Beans n Franks. Charmingly humble. The mere "n" is disarmingly unaffected.
You can't even say "Beans AND Franks" without sounding pretentious: it's Beans n Franks. Simple, straightforward and about as basic as a food can get. I've no doubt this one-pot-two-ingredient meal has been enjoyed around campfires, by boy scouts and hoboes, for a long time.
Year or so ago, I did a series in Newcity entitled "Comfort Me." In these articles I had conversations with chefs about their favorite comfort foods, the foods they had, perhaps when they were very little. The comfort foods I was trying to identify were those these chefs continued to identify with homey warmth and security. Going into this project, I figured most people would go for high carb/high fat options, like Mac n Cheese. That was an incorrect assumption. Mary Nguyen Aregoni of Saigon Sisters told me her comfort food was pho, which she remembered eating with her dad after they fled Vietnam following the War of American Aggression. For Erick Williams of County Barbecue, it was beef stew.

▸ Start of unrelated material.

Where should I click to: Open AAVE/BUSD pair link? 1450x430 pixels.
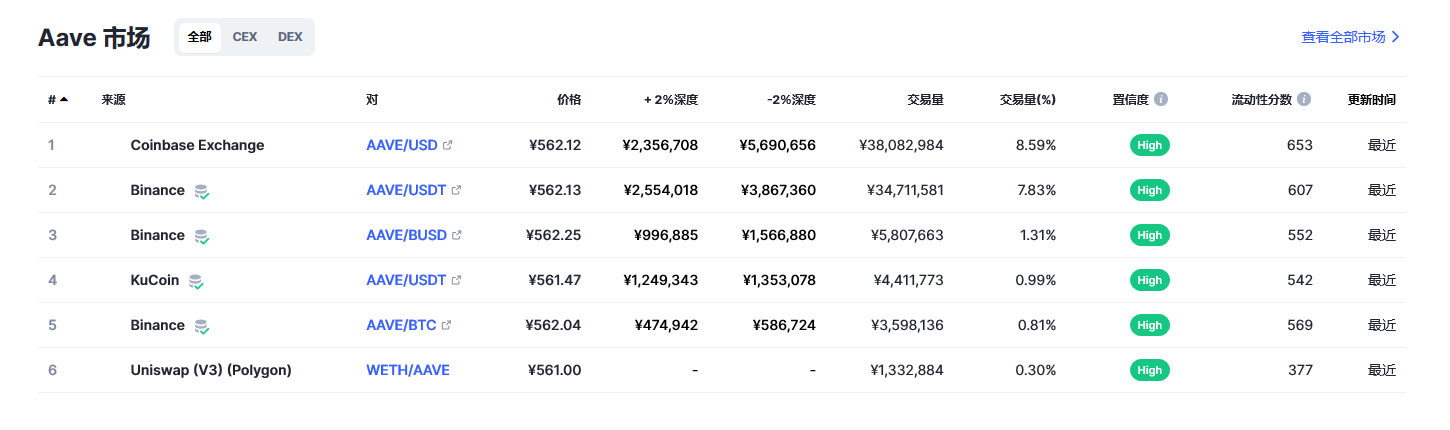coord(407,235)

As I interviewed these chefs, my big fear was that they'd turn the tables and ask me the same question I asked them: "What's your comfort food?
That was my fear because, to that question, I'd had no answer.
But now I do.
My comfort food is Beans n Franks.
I know this because I've been making it a lot lately, and if I could (from a nutritional/health perspective), I'd eat it for breakfast, lunch and dinner. I actually have to cut myself off, just say No. I can eat pounds of this stuff, just shoveling it in, enjoying every bite, not stopping when I'm full, but as Louis C.K. says, stopping only "when I hate myself" or when there's no more to eat, whichever comes first.
I actually don't remember my parents ever making Beans n Franks for me. I do remember making it for my three daughters a few times. I'd use Oscar Mayer hot dogs, Campbell's Pork n Beans, with maybe a few liberal squirts of French's mustard, done. Someone called this "Dad food," by which I assume they intended to mean, "idiot proof," which Beans n' Franks most certainly is.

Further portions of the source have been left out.